BEGIN RECORDS SUPPLIED

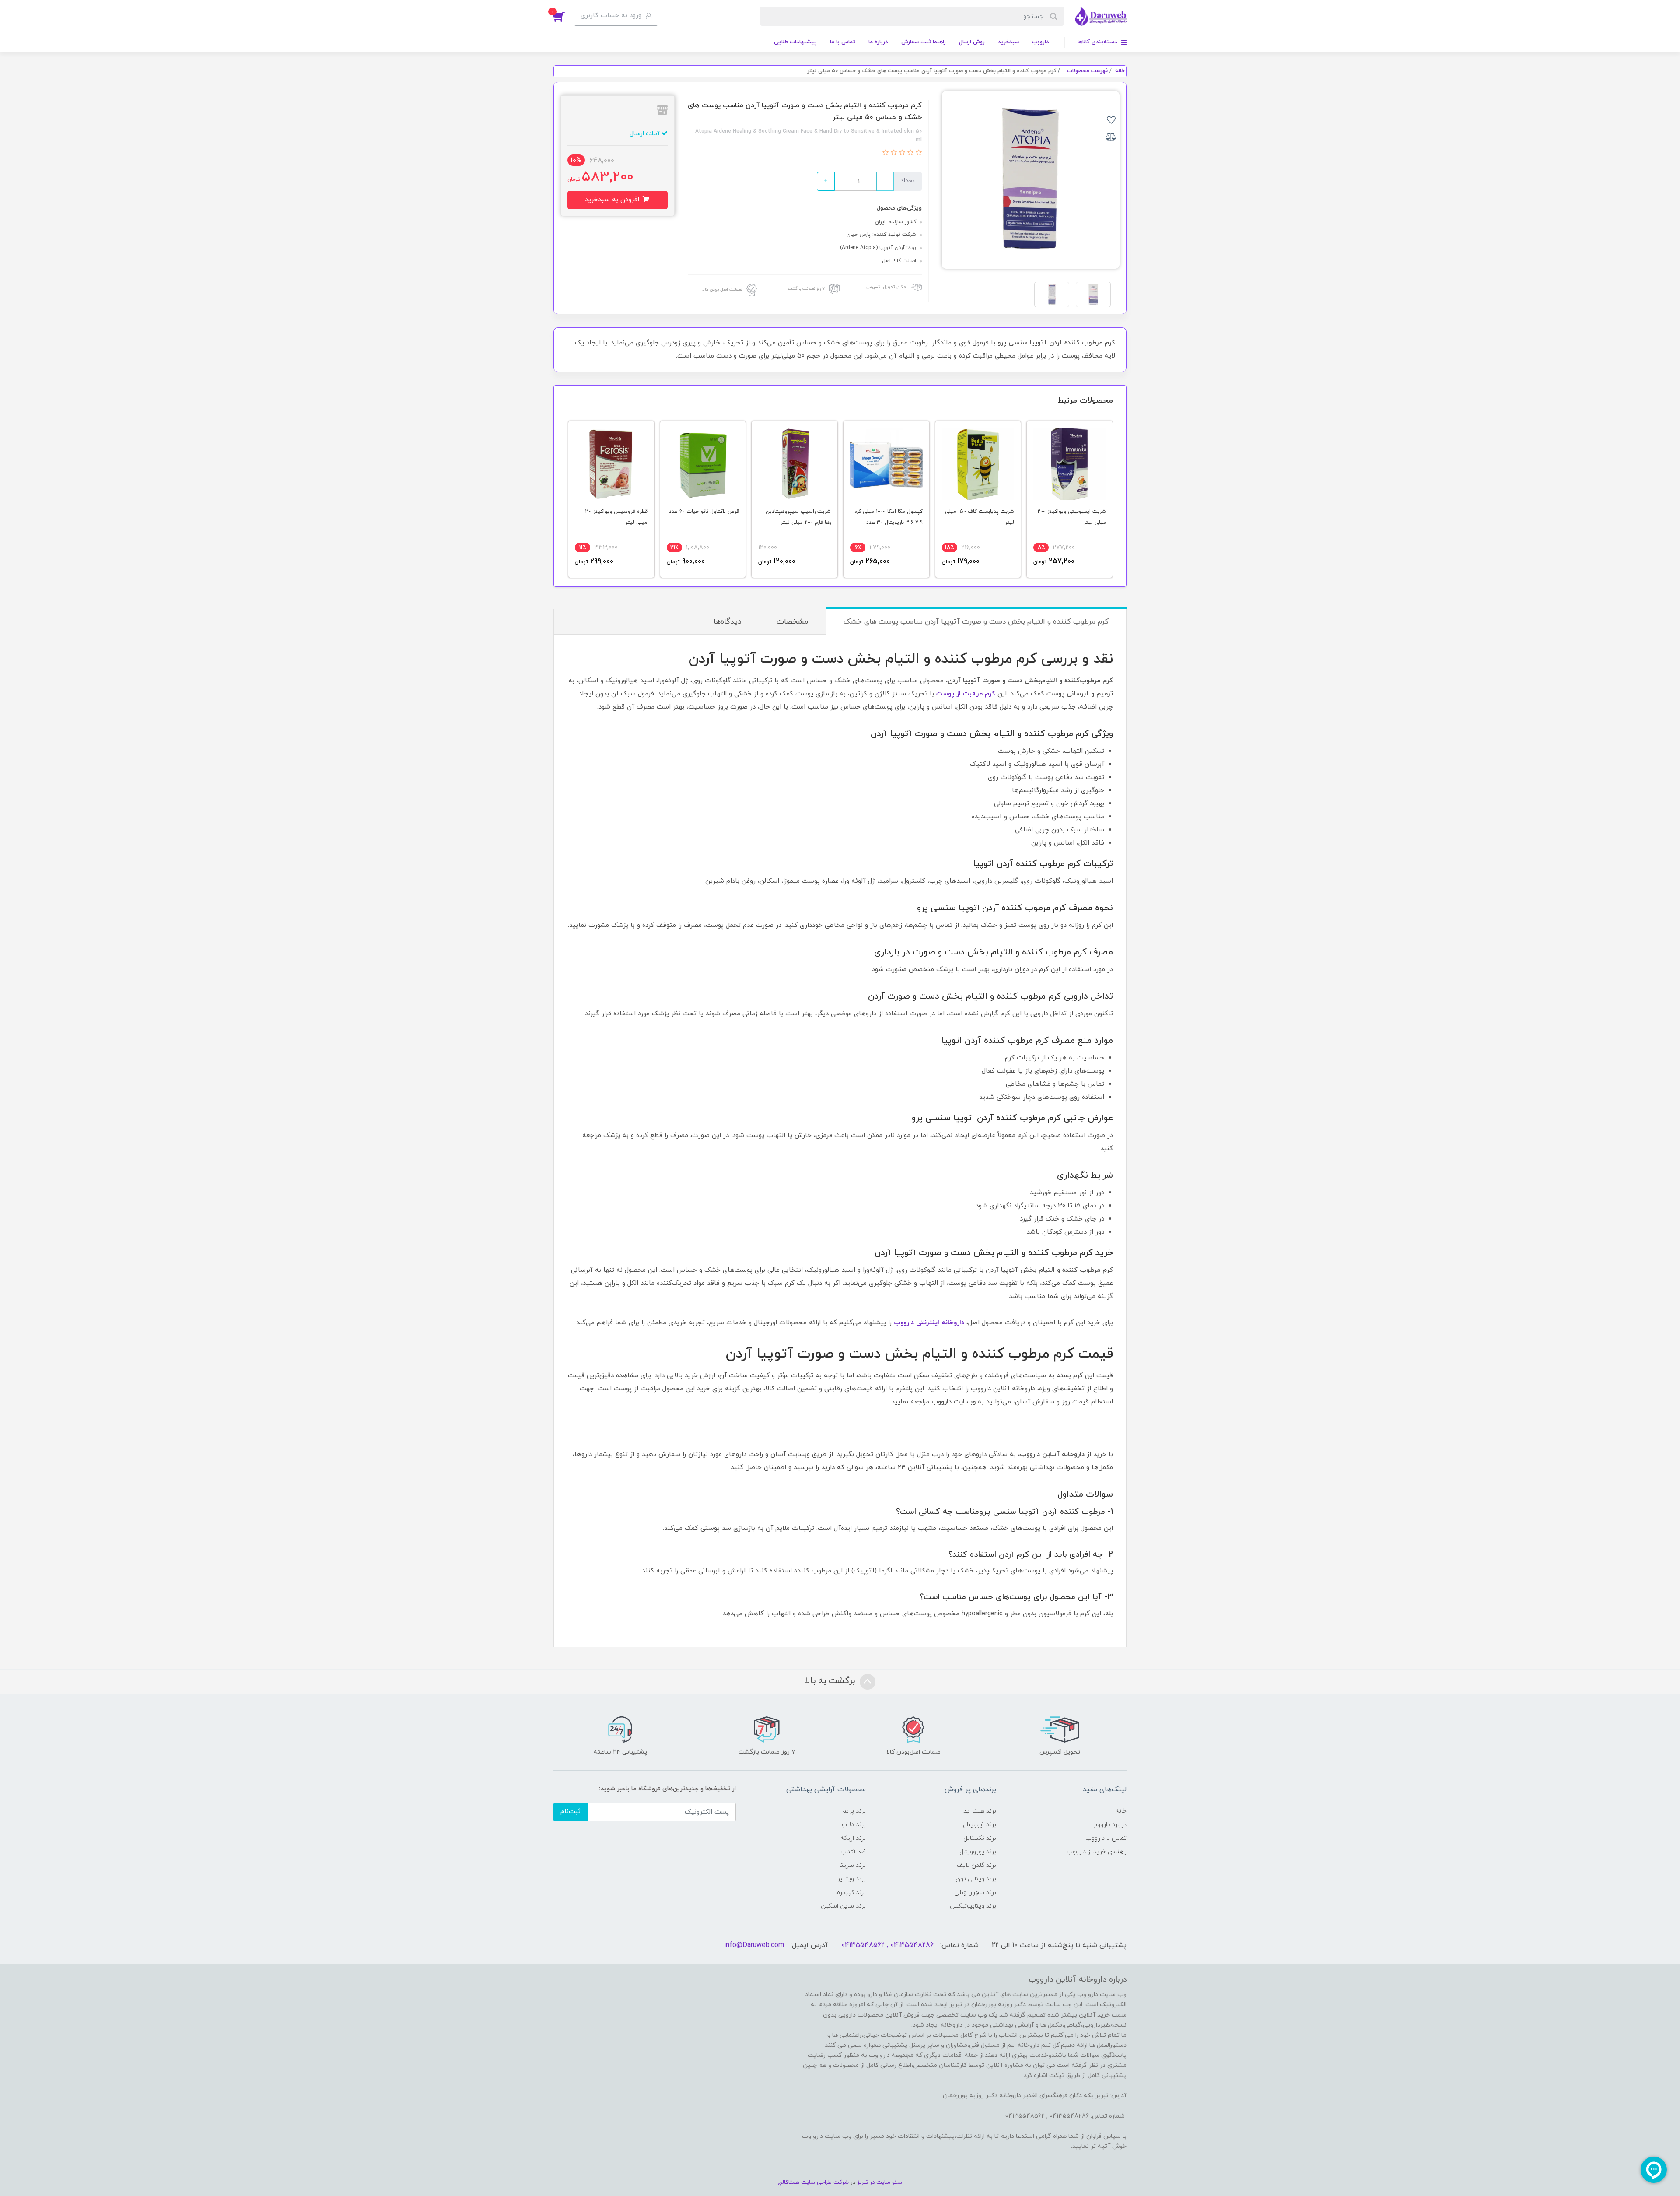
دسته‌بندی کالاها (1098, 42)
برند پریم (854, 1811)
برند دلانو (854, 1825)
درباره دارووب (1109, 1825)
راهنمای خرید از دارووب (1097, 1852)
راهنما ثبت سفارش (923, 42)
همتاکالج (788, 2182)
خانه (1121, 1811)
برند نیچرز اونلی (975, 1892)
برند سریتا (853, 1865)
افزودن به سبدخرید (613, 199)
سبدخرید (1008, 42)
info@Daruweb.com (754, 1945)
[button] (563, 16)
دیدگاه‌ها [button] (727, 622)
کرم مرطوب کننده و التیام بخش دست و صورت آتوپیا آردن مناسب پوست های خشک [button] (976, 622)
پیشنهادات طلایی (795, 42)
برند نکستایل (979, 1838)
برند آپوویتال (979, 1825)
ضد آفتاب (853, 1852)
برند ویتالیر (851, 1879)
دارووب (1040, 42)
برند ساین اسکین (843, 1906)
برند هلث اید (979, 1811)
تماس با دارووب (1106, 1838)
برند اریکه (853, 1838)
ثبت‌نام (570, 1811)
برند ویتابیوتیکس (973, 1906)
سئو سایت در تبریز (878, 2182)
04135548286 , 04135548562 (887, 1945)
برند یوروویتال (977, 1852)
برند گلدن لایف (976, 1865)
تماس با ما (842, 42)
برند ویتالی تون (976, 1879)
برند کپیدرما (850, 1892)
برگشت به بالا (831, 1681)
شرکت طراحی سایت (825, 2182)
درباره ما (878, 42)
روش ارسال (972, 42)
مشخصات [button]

END RECORDS SUPPLIED

» **TRY IT**:
The lines to return are those in the entries above that hold "button".

» **RESULT OF THE EXERCISE**:
[button] (563, 16)
دیدگاه‌ها [button] (727, 622)
کرم مرطوب کننده و التیام بخش دست و صورت آتوپیا آردن مناسب پوست های خشک [button] (976, 622)
مشخصات [button]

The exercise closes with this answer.